Aluminum Plant Markers

I have spent the last three days down for the count with a sinus infection.  I could feel it coming and I tried to fight it off, but when push came to shove on Saturday afternoon, it was clear who was going to win the battle.  So much for that weekend to-do list.   It was a small inconvenience in the grand scheme of things, but I'm still amazed at how much we take for granted how great it is to feel normal, until we don't.  At any rate, I can happily report that my head no longer feels like it might explode, and I can focus on more pleasant things, like giving you guys the low down on these aluminum plant markers.
These little markers have been showing up around here over the past few weeks as I have been documenting the progress of my pepper seedlings.  Never before has anything in my photos generated more questions than the little aluminum plant markers.  Where did you find them?  What are they made of? How do you make them? Well, ask and you shall receive: I'm posting this little how-to at your request.
The markers are made with aluminum tape, which is usually used for HVAC stuff (very technical, I know).  It is exactly what it sounds like - a thin strip of aluminum with adhesive on one side.  The aluminum is sturdier than aluminum foil, but not as stiff as the aluminum in a pop can.  You can pick up a roll at any hardware store for under $10 (it may run a little more if it's a really big roll).
To make the markers, simply cut a piece of the aluminum tape twice as long as your desired length.  Before you peel off the paper backing, fold the aluminum tape in half and make a strong crease.
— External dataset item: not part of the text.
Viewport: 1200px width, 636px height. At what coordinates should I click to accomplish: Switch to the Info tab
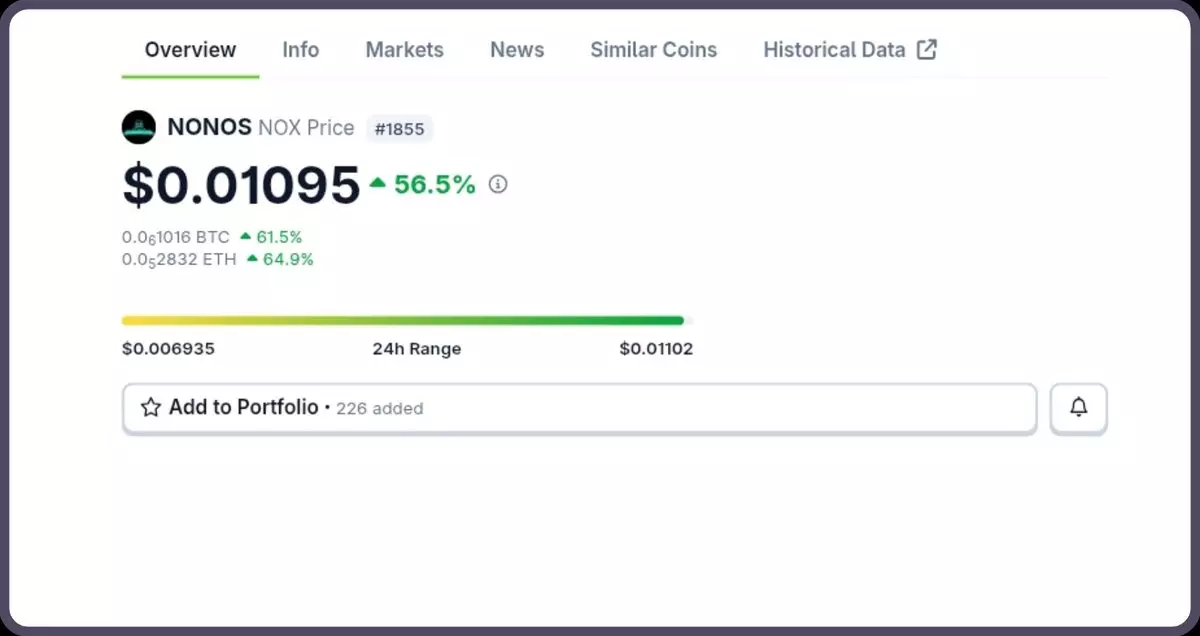point(300,50)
While you certainly could work with any size pieces, I find that the smaller the piece of tape, the easier it was to work with and the better the results.  My markers have a finished length of 2-3 inches.
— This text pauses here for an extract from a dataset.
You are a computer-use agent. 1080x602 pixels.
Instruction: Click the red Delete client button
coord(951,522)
Gently peel off the paper backing and re-fold the piece of tape along the original crease (a strong crease will help align the edges more precisely), pressing the sticky sides together.  Take note: the adhesive on this stuff is strong, so there won't be a lot of room for re-dos, but you can rub the tape with your finger to smooth out most accidental bumps, creases, or air bubbles.  If the edges don't match up exactly, just trim off the extra sticky strips where one side sticks out more than the other.
Now you're ready to cut the doubled up piece of aluminum tape into the desired shape of your markers.  If you're going strictly for utility, simple strips are a quick and easy way to produce a lot of markers, but if you want to create something more intricate, go right ahead and round the edges, taper the ends, cut them into fun shapes... the sky's the limit!  I'm really enjoying the little triangle flags because they are both quick and easy, and kind of fun, too (kind of like bunting to celebrate spring's arrival).
And finally, use a dry ballpoint pen to emboss the marker with the variety name and any other decorative flair you might want to add to your design. If you're looking for some inspiration in this regard, keep an eye out around here in the coming weeks - there will be a few fun ideas showing up in the photos from time to time!

Obviously these are more suited for indoor use in keeping your seedlings straight than a more permanent outdoor marker for the garden, but the finished product will be completely waterproof and reusable from year to year, if you so desire.   The aluminum tape will hold up under normal indoor use, but it's not so rigid that you need to worry about sharp edges drawing blood when you come into contact with them (they will, however, poke right through a newspaper pot, so take care when sliding them in).

Now if you'll excuse me, I need to keep working on getting caught up after my unexpected weekend off.  These markers aren't going to plant their own seeds!